A time- and memory-efficient data structure for positive integers.

Faster than Elixir's MapSet at set operations (union, intersection, difference, equality), and slower at everything else. Also can be serlialized wicked small.

Install

This package can be installed by adding int_set to your list of dependencies in mix.exs:

def deps do
  [
    {:int_set, "~> 1.5"}
  ]
end

The docs can be found at https://hexdocs.pm/int_set.

Usage

Usage is pretty much the same as with MapSet, but you're only allowed to put positive integers (including zero) into the set.

A set can be constructed using IntSet.new/0:

iex> IntSet.new()
IntSet.new([])

An IntSet obeys the same set semantics as MapSet, and provides constant-time operations for insertion, deletion, and membership checking.

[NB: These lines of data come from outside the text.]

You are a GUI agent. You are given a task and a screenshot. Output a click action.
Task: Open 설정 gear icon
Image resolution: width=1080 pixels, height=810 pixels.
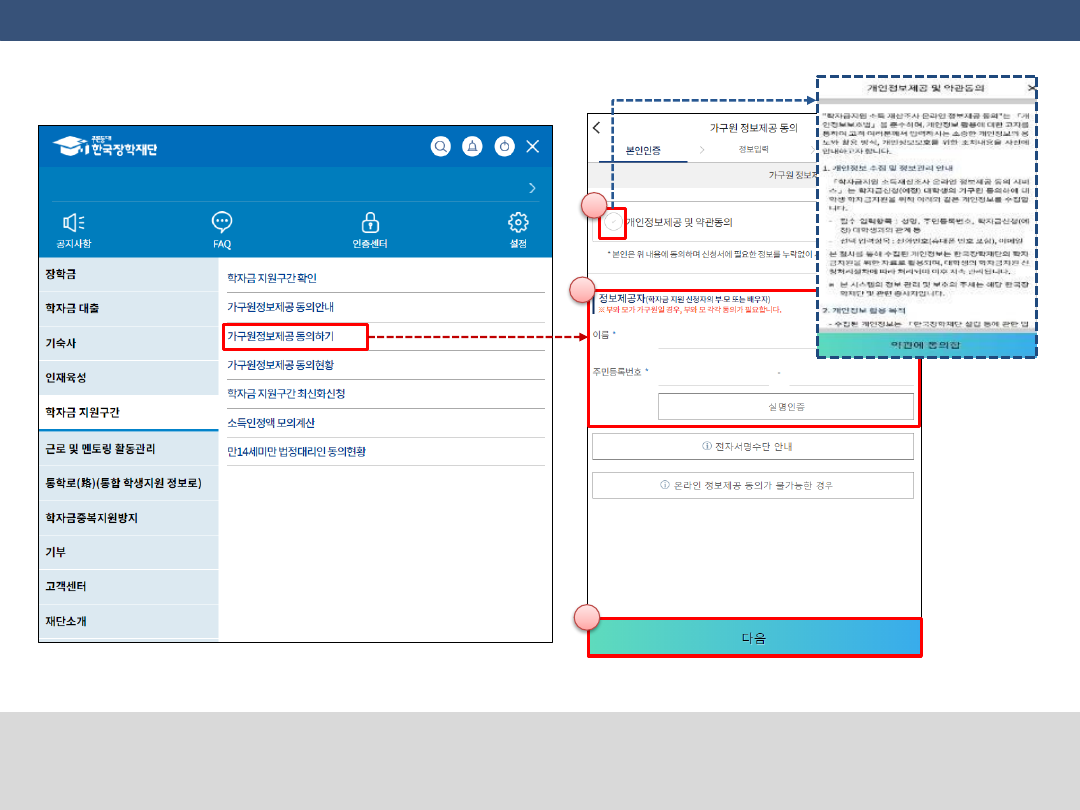coord(518,223)
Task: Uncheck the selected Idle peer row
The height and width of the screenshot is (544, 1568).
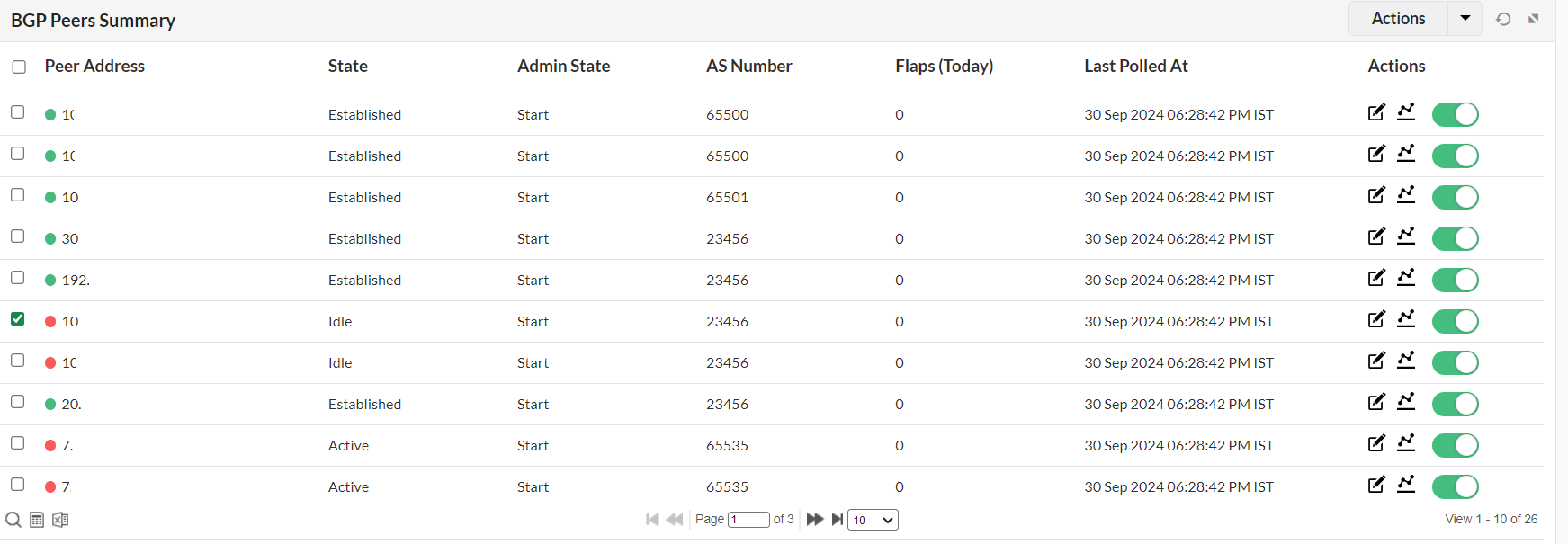Action: (17, 319)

Use Enum.member?/2 to check for membership.

iex> IntSet.new(3) |> Enum.member?(3)
true

Sets also implement Collectable, so it can collect values in any context that a list can:

iex> Enum.into([1, 2, 3], IntSet.new())
IntSet.new([1, 2, 3])

The inspect/1 implementation for IntSet sorts the members, which makes it way easier to write doctests:

iex> IntSet.new([3, 1, 2])
IntSet.new([1, 2, 3])

Working with applications that use bitstrings becomes way easier, because IntSet.new/1 accepts a bitstring, and IntSet.bitstring/2 can return one.

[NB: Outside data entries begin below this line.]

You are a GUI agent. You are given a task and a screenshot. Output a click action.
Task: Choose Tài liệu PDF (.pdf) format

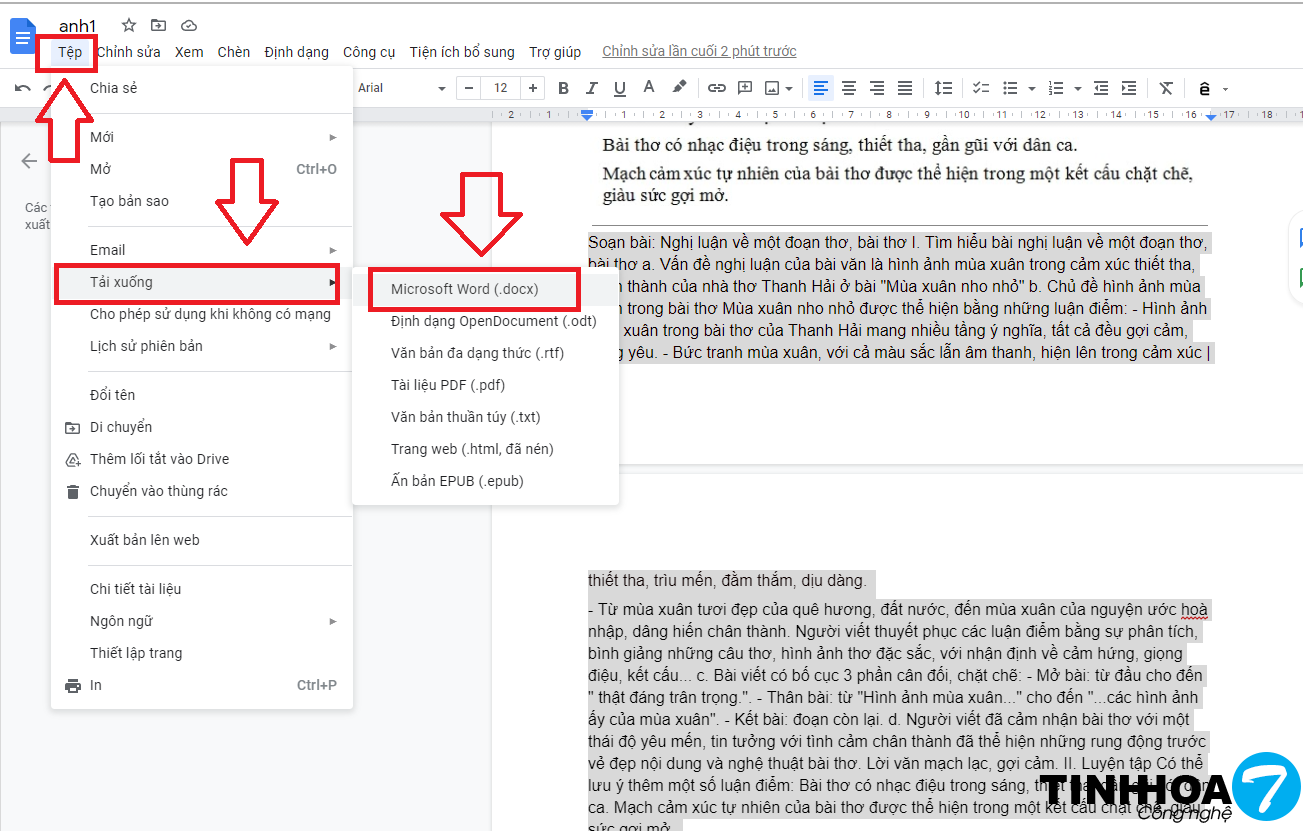(x=447, y=385)
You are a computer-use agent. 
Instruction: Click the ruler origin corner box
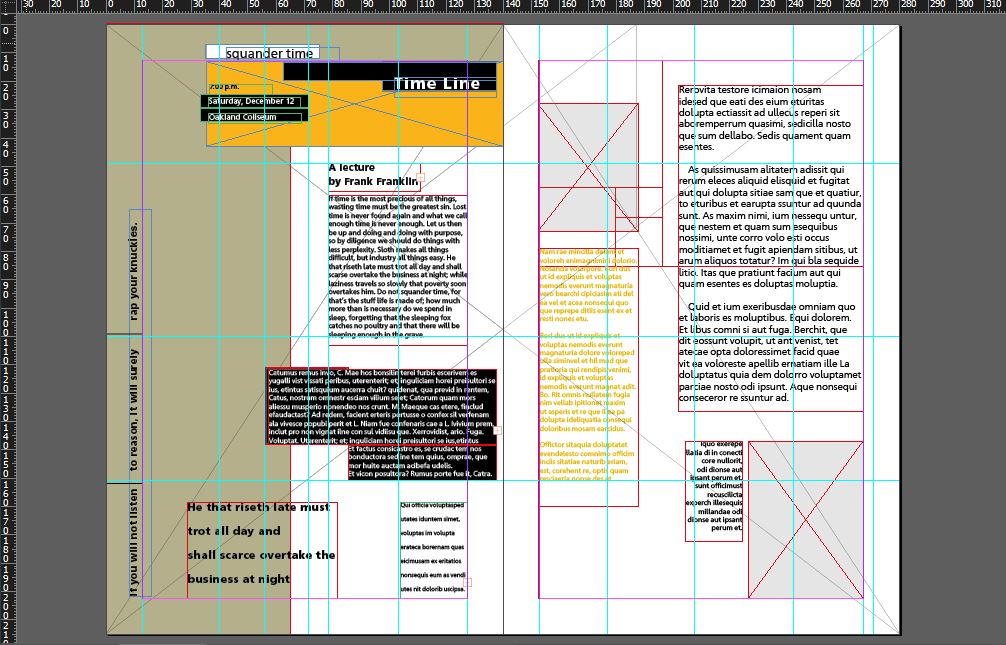7,5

iex> IntSet.new(5) |> IntSet.bitstring()
<<4>>

iex> IntSet.new(<<0::1, 0::1, 0::1, 0::1, 0::1, 1::1>>)
IntSet.new([5])

This also means that an IntSet can be really efficiently serialized with the use of IntSet.bitstring/2, and IntSet.new/1.

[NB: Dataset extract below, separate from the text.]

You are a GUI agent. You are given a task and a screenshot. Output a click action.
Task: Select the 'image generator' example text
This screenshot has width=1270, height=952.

iex> IntSet.new([4, 8, 15, 16, 23, 42]) |> IntSet.bitstring() |> Base.encode16()
"088181000020"
iex> Base.decode16!("088181000020") |> IntSet.new()
IntSet.new([4, 8, 15, 16, 23, 42])

Performance

Check out the iterations-per-second for some operations of MapSet compared to IntSet.

Op MapSet IntSet Comparison
new 4.8K 2.46K 1.95x slower
member? 6.78M 2.93M 2.31x slower
put 4.19M 1.15M 3.66x slower
union 156.4K 944.31K 6.04x faster
difference 48.09 891.27K 18.53x faster
intersection 14.03K 905.70K 64.54x faster
equal? 0.26M 2.41M 9.25x faster

Memory usage is also better for union, difference, intersection, and equality. See the [benchmarks/results] directory for all the benchmarks. You can run the benchmarks for yourself with mix run benchmarks/benchmark.exs.

Maintainer

This project was developed by Rosa Richter. You can get in touch with her on Keybase.io.

Contributing

Questions and pull requests are more than welcome. I follow Elixir's tenet of bad documentation being a bug, so if anything is unclear, please file an issue! Ideally, my answer to your question will be in an update to the docs.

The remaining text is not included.